» **Task item**
Retype the lines below exactly, but only those from the line that has "Myanmar (896, 76)" through the line that has "AI Policy (24, 2242)". Omit every picture.

» **Data listing**
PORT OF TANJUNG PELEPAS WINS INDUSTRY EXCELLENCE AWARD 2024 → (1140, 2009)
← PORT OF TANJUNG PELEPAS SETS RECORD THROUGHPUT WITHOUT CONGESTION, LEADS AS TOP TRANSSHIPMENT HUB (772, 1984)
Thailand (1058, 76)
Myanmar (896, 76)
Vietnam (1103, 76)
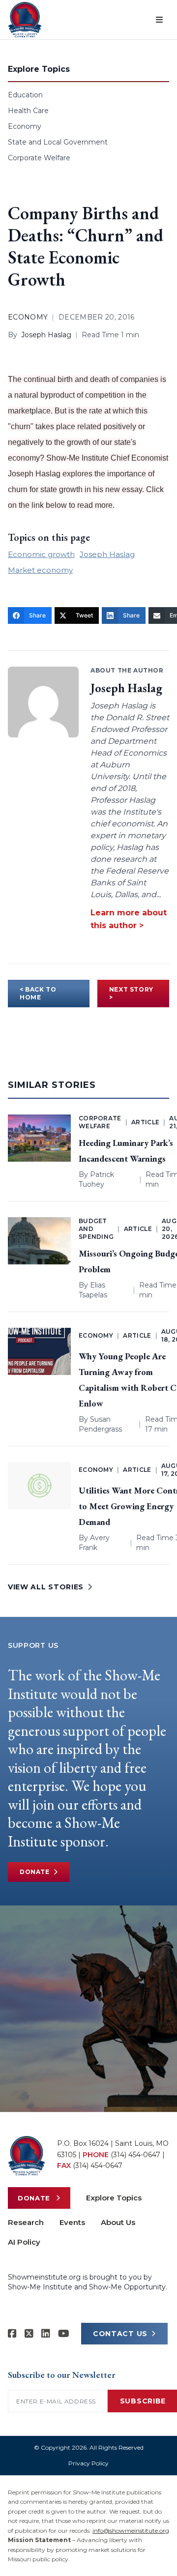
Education (25, 94)
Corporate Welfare (39, 157)
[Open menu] (159, 19)
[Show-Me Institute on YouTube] (63, 2334)
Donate (35, 1871)
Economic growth (41, 554)
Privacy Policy (88, 2463)
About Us (118, 2222)
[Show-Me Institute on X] (29, 2334)
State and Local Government (58, 142)
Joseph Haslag (46, 334)
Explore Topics (114, 2197)
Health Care (28, 110)
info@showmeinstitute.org (130, 2530)
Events (72, 2222)
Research (26, 2222)
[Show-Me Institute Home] (25, 19)
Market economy (40, 570)
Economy (24, 126)
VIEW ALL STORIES (46, 1586)
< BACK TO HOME (38, 993)
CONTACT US (120, 2333)
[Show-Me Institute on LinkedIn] (45, 2334)
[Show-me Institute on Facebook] (12, 2334)
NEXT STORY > (131, 993)
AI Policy (24, 2242)
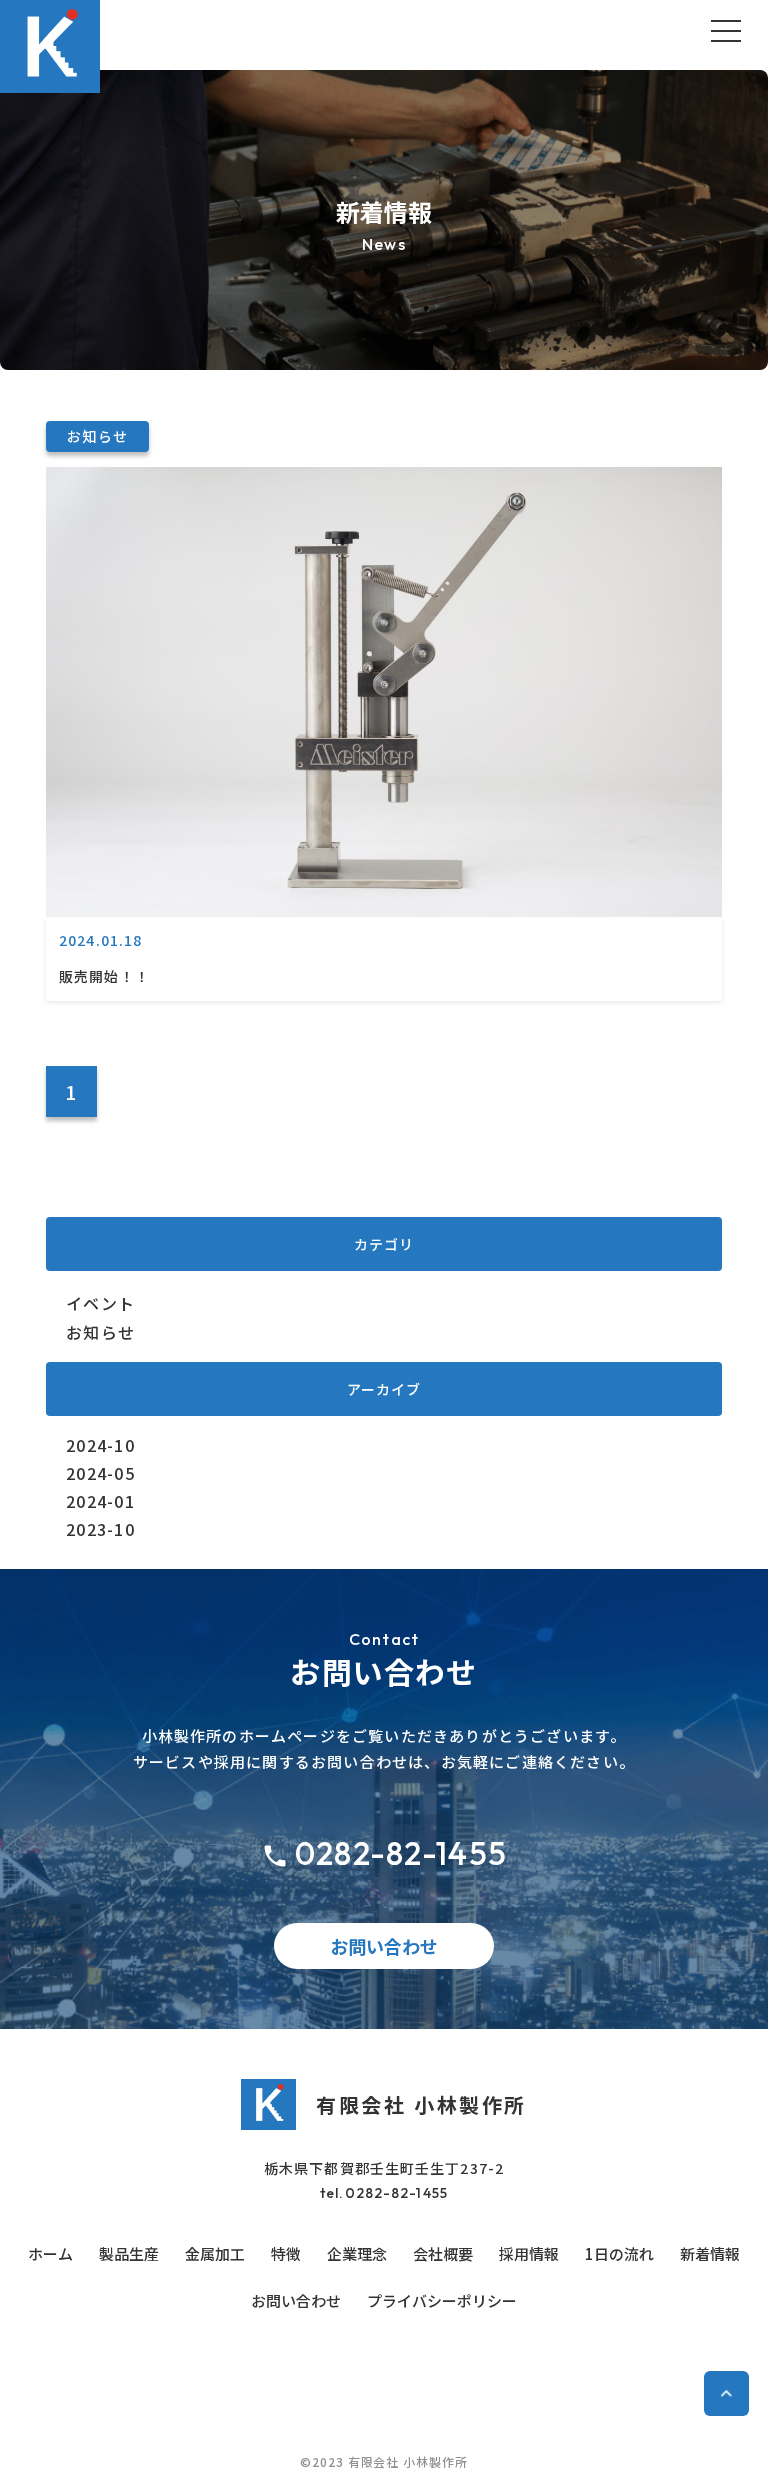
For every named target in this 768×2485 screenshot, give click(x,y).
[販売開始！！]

» **Worked solution**
Myanmar (896, 76)
Vietnam (1103, 76)
Education (25, 94)
Corporate Welfare (39, 157)
[Open menu] (159, 19)
[Show-Me Institute on YouTube] (63, 2334)
Donate (35, 1871)
Economic growth (41, 554)
Privacy Policy (88, 2463)
About Us (118, 2222)
[Show-Me Institute on X] (29, 2334)
State and Local Government (58, 142)
Joseph Haslag (46, 334)
Explore Topics (114, 2197)
Health Care (28, 110)
info@showmeinstitute.org (130, 2530)
Events (72, 2222)
Research (26, 2222)
[Show-Me Institute Home] (25, 19)
Market economy (40, 570)
Economy (24, 126)
VIEW ALL STORIES (46, 1586)
< BACK TO HOME (38, 993)
CONTACT US (120, 2333)
[Show-Me Institute on LinkedIn] (45, 2334)
[Show-me Institute on Facebook] (12, 2334)
NEXT STORY > (131, 993)
AI Policy (24, 2242)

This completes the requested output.